Every time you call recv it will take the next chunk in line. You can do whatever you want next (send, etc.), the incoming stuff will just wait. It could be that the input queue does have some kind of limit if you let your connections send in a continuous stream for five or ten minutes at 5mb/sec without trying to read from them. But if you are actually checking those connections at all I would not worry about it, even just every few seconds will be fine (which is plenty of time to do just about anything you might want to do). You don't have to have recv() ready and waiting when a send() comes in, if that's what you're thinking.
Incidentally, the buffer and buffer size used by recv have nothing to do with this input queue. That's just the buffer that stuff gets put into by recv.

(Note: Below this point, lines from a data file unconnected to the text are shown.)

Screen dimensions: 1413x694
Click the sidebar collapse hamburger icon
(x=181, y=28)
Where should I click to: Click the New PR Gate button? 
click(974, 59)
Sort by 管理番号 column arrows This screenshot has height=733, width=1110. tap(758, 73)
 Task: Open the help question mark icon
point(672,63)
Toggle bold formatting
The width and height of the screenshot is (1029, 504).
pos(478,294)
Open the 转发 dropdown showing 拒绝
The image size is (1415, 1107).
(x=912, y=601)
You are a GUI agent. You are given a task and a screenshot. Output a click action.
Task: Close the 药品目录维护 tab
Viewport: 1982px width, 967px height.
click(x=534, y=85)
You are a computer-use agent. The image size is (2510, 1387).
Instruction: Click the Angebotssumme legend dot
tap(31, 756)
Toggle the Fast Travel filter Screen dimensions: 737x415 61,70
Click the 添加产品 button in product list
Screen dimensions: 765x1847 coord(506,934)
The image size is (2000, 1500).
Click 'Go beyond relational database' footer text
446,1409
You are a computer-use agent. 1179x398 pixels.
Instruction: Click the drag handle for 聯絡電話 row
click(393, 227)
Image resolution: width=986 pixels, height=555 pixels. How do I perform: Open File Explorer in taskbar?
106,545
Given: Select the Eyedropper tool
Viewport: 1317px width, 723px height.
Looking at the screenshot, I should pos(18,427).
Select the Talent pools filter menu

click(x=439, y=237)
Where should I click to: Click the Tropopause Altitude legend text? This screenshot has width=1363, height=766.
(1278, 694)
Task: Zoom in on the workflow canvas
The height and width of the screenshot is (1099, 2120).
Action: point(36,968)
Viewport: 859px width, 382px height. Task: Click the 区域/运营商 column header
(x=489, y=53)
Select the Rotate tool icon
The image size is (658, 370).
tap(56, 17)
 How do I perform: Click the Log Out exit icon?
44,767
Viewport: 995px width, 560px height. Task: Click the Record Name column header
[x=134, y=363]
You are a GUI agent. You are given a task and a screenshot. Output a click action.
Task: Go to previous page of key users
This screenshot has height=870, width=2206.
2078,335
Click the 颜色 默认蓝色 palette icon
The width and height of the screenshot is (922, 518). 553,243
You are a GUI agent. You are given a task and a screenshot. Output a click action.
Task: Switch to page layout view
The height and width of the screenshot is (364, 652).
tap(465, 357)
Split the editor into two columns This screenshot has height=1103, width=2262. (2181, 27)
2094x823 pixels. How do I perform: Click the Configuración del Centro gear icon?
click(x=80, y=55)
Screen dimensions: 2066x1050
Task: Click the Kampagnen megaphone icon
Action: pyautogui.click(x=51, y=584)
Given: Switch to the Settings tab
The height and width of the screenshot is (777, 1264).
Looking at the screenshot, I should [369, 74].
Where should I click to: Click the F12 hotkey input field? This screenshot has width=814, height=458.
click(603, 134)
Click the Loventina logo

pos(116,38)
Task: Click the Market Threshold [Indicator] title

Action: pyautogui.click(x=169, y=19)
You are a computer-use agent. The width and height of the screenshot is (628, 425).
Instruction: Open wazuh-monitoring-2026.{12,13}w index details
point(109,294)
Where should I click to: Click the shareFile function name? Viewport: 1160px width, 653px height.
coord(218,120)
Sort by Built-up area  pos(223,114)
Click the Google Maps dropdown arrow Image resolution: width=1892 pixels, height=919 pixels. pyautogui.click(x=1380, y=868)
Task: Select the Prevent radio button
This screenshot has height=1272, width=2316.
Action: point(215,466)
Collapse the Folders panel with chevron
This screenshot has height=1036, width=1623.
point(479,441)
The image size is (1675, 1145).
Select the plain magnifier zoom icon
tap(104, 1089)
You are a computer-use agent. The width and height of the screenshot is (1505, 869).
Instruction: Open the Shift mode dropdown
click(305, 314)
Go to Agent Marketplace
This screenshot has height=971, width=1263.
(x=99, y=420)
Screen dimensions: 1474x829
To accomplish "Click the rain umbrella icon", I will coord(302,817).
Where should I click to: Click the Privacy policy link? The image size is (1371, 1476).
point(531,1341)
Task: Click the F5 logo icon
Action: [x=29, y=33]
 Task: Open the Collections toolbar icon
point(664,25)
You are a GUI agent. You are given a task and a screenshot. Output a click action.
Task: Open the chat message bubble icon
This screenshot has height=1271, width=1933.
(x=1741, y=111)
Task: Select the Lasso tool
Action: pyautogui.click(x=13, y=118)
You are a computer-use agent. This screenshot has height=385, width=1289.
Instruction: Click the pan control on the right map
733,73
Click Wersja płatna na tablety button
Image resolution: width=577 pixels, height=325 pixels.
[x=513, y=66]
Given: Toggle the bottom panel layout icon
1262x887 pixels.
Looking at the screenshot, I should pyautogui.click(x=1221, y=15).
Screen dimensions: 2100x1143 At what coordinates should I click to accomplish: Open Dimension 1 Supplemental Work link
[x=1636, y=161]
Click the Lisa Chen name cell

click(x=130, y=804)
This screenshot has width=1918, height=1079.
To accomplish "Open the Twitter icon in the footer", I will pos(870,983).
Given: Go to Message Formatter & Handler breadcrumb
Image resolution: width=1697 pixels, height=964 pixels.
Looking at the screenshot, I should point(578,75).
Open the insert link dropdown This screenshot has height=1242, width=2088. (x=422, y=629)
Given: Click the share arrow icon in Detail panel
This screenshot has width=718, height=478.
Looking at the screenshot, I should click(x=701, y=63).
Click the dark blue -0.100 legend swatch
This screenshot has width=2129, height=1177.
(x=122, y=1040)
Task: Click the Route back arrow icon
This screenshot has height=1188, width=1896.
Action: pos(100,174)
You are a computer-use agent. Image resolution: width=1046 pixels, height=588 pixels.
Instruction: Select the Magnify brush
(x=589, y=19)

As long as the buffer is as big as you say it is, it's fine.
I actually just use a 1-byte buffer with recv() (and send) and then build a bigger buffer from it, as I have heard this is a normative practice that better deals with any delays that may occur on the socket:
Code:
char byte, buffer[4096];
int i=0;
while ((recv(sock,&byte,1,0)) { /* will equal 1 as long as something's there */
buffer[i]=byte;
i++; }
This seems less problem prone than reading <=4k directly into buffer, and you can easy add a line to trap certain characters (eg, stop at \n) or set some other limit.